Task requirements -> Your answer should be the records again, unchanged in wording and free of images.

Segment Start: Given records

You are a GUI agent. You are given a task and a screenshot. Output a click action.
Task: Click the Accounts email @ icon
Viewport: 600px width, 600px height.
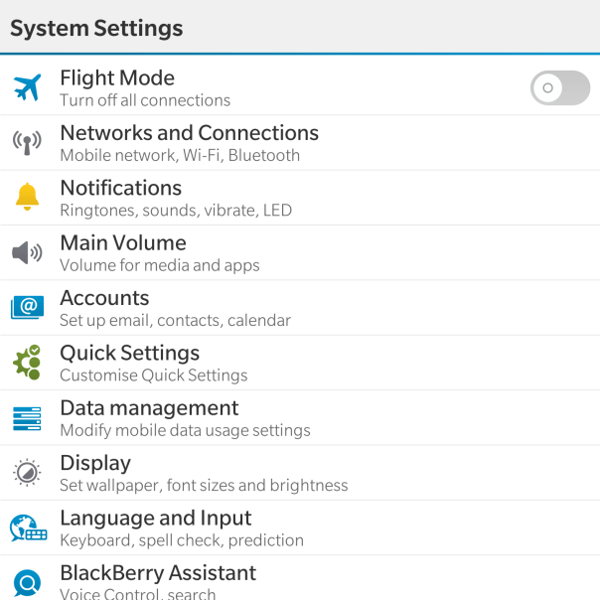click(27, 307)
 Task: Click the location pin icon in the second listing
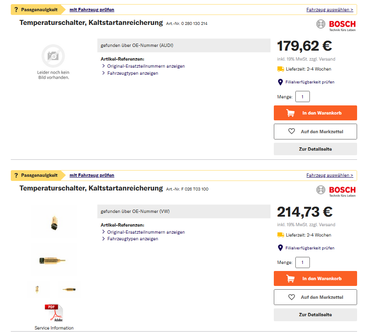click(280, 248)
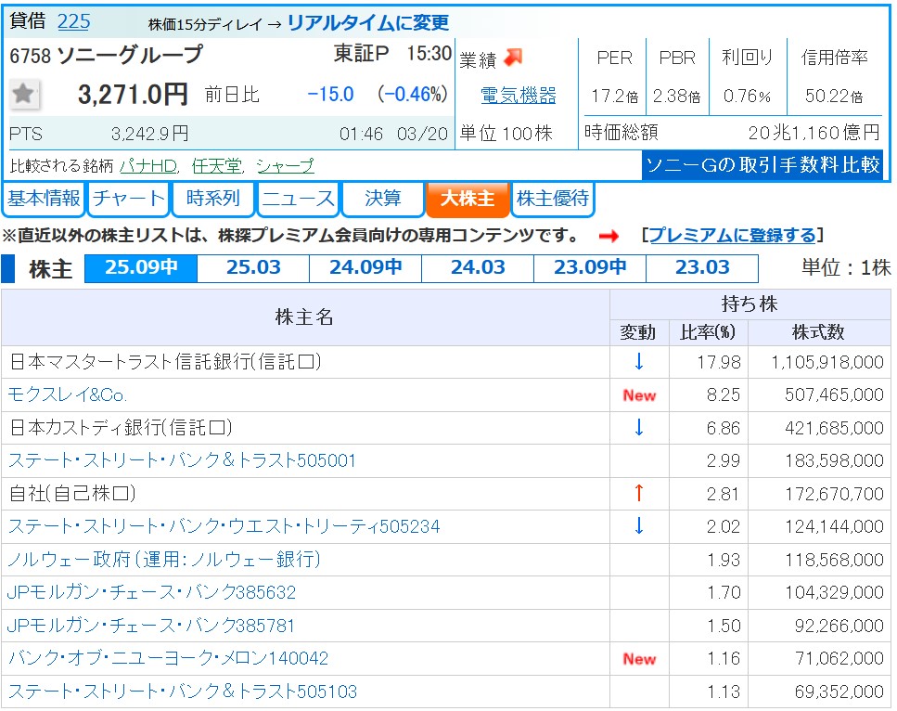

Segment End: Given records

Answer space ->
You are a GUI agent. You are given a task and a screenshot. Output a click action.
Task: Click the Accounts email @ icon
Viewport: 600px width, 600px height.
click(27, 307)
 Task: Click the location pin icon in the second listing
click(280, 248)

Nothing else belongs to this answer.